• [What needs to be done]
Revise these lines by replacing every "Identify the location of" with "Find the position of" and leave everything else as it is.

-------- Dataset

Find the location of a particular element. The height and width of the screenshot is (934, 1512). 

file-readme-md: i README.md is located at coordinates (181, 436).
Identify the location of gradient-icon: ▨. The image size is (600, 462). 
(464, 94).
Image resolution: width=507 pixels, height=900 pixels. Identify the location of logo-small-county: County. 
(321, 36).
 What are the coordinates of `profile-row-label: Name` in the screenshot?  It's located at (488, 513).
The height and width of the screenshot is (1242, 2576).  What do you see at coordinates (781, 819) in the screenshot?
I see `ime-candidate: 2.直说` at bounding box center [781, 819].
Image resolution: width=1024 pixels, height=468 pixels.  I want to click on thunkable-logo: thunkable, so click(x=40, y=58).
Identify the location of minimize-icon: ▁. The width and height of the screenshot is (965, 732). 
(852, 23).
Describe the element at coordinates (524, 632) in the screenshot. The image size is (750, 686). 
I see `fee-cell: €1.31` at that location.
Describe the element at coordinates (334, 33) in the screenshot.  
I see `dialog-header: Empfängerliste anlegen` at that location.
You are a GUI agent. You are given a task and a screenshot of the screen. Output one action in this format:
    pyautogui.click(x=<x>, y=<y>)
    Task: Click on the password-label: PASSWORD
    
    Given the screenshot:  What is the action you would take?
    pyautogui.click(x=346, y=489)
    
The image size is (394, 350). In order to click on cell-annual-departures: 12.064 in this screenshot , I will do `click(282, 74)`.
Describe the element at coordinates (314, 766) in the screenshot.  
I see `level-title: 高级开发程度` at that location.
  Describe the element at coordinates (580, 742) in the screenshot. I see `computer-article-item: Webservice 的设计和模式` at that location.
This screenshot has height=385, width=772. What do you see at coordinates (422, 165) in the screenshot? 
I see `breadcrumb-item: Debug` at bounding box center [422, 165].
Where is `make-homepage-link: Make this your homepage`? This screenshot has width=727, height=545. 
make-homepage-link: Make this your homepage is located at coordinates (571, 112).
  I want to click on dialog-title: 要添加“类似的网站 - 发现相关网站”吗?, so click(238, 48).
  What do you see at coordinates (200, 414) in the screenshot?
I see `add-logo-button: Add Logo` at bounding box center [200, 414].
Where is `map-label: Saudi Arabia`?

----------------

• [Worked solution]
Find the location of a particular element. The height and width of the screenshot is (934, 1512). 

file-readme-md: i README.md is located at coordinates (181, 436).
Find the position of gradient-icon: ▨. The image size is (600, 462). 
(464, 94).
Image resolution: width=507 pixels, height=900 pixels. Find the position of logo-small-county: County. 
(321, 36).
 What are the coordinates of `profile-row-label: Name` in the screenshot?  It's located at (488, 513).
The height and width of the screenshot is (1242, 2576).  What do you see at coordinates (781, 819) in the screenshot?
I see `ime-candidate: 2.直说` at bounding box center [781, 819].
Image resolution: width=1024 pixels, height=468 pixels.  I want to click on thunkable-logo: thunkable, so click(x=40, y=58).
Find the position of minimize-icon: ▁. The width and height of the screenshot is (965, 732). 
(852, 23).
Describe the element at coordinates (524, 632) in the screenshot. The image size is (750, 686). 
I see `fee-cell: €1.31` at that location.
Describe the element at coordinates (334, 33) in the screenshot.  
I see `dialog-header: Empfängerliste anlegen` at that location.
You are a GUI agent. You are given a task and a screenshot of the screen. Output one action in this format:
    pyautogui.click(x=<x>, y=<y>)
    Task: Click on the password-label: PASSWORD
    
    Given the screenshot:  What is the action you would take?
    pyautogui.click(x=346, y=489)
    
The image size is (394, 350). In order to click on cell-annual-departures: 12.064 in this screenshot , I will do `click(282, 74)`.
Describe the element at coordinates (314, 766) in the screenshot.  
I see `level-title: 高级开发程度` at that location.
  Describe the element at coordinates (580, 742) in the screenshot. I see `computer-article-item: Webservice 的设计和模式` at that location.
This screenshot has height=385, width=772. What do you see at coordinates (422, 165) in the screenshot? 
I see `breadcrumb-item: Debug` at bounding box center [422, 165].
Where is `make-homepage-link: Make this your homepage`? This screenshot has width=727, height=545. 
make-homepage-link: Make this your homepage is located at coordinates (571, 112).
  I want to click on dialog-title: 要添加“类似的网站 - 发现相关网站”吗?, so click(238, 48).
  What do you see at coordinates (200, 414) in the screenshot?
I see `add-logo-button: Add Logo` at bounding box center [200, 414].
Where is `map-label: Saudi Arabia`?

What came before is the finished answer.